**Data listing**
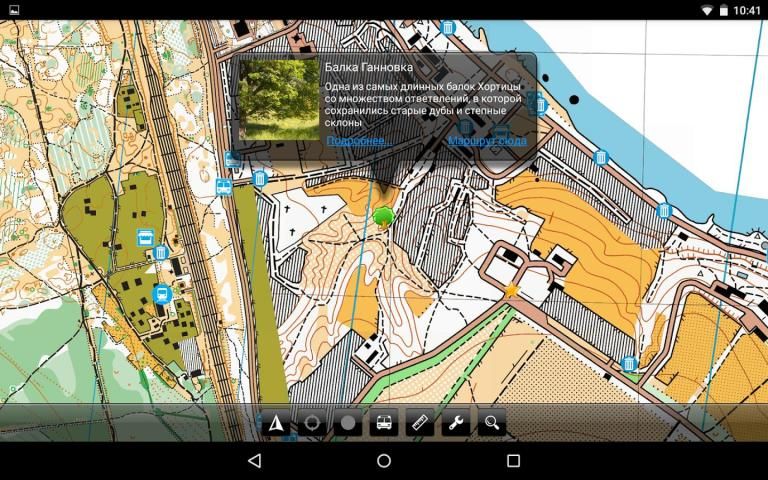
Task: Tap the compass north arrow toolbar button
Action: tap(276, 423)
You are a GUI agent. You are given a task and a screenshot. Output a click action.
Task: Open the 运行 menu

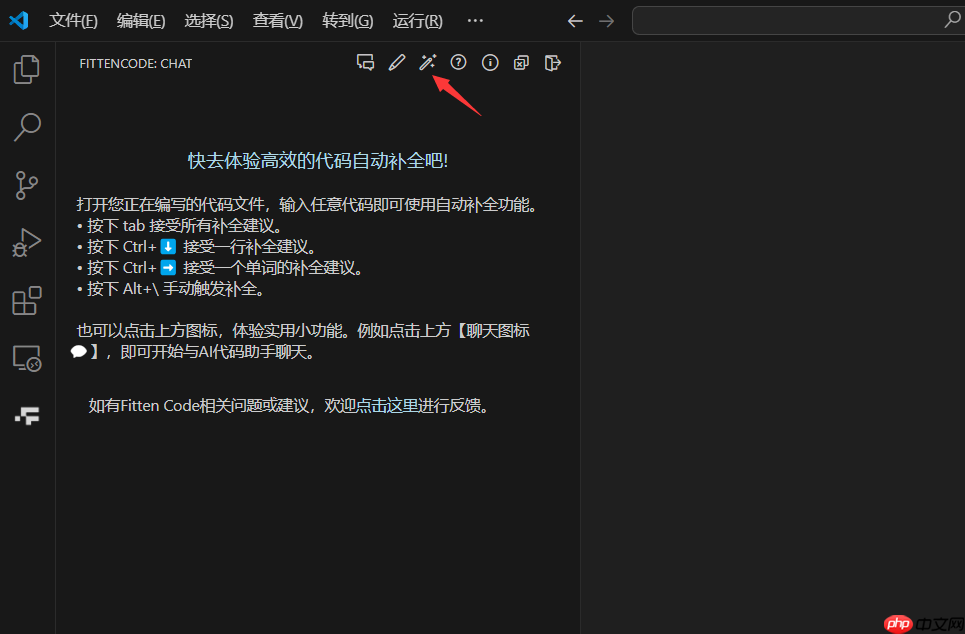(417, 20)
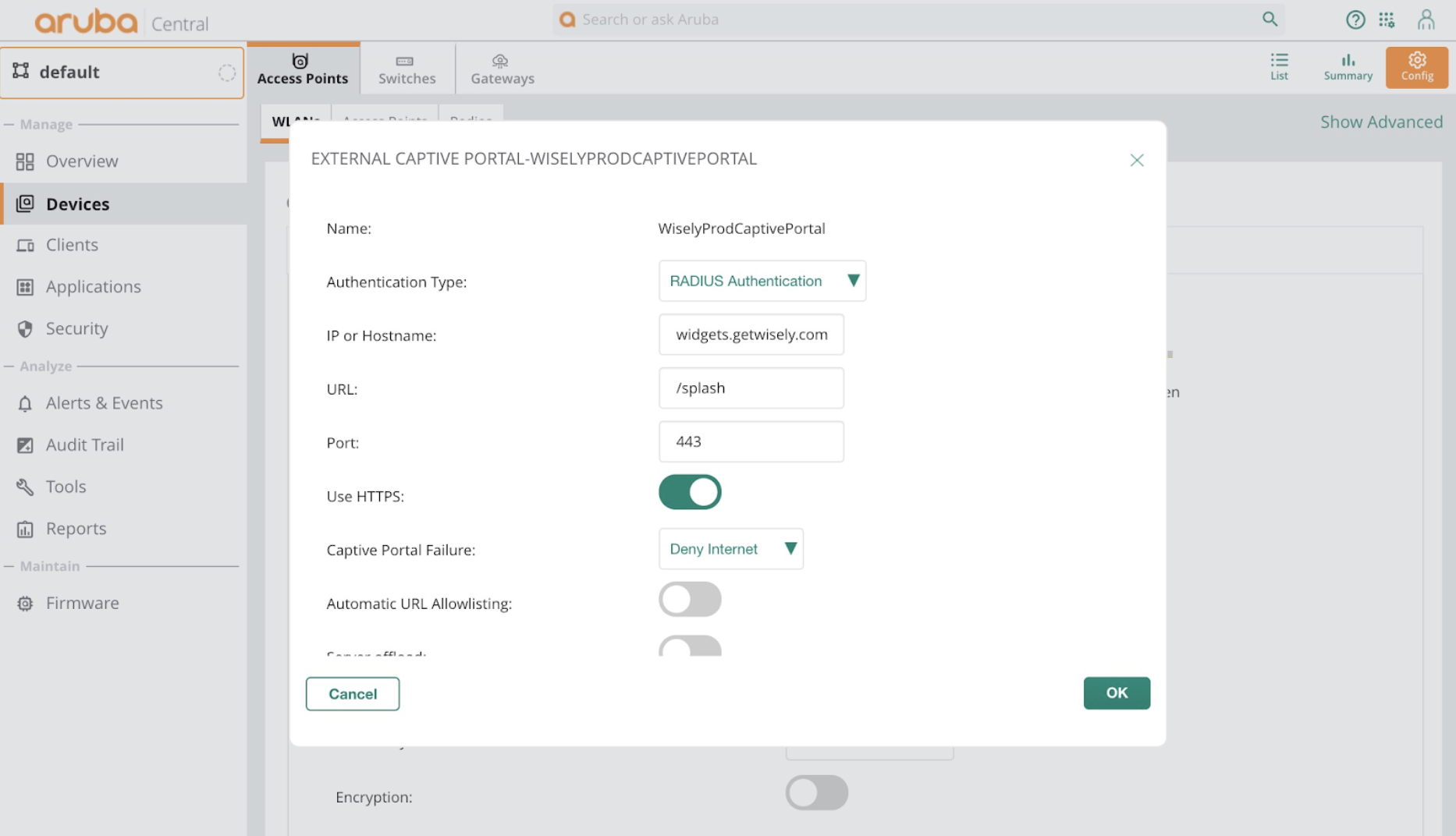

**YOUR INSTRUCTIONS**
Rewrite the data listing with "click action" changed to "tap action" and every other line left as it is. Don't include the pictures.

**ANSWER BELOW**
Task: Tap the compass north arrow toolbar button
Action: tap(276, 423)
You are a GUI agent. You are given a task and a screenshot. Output a tap action.
Task: Open the 运行 menu

(417, 20)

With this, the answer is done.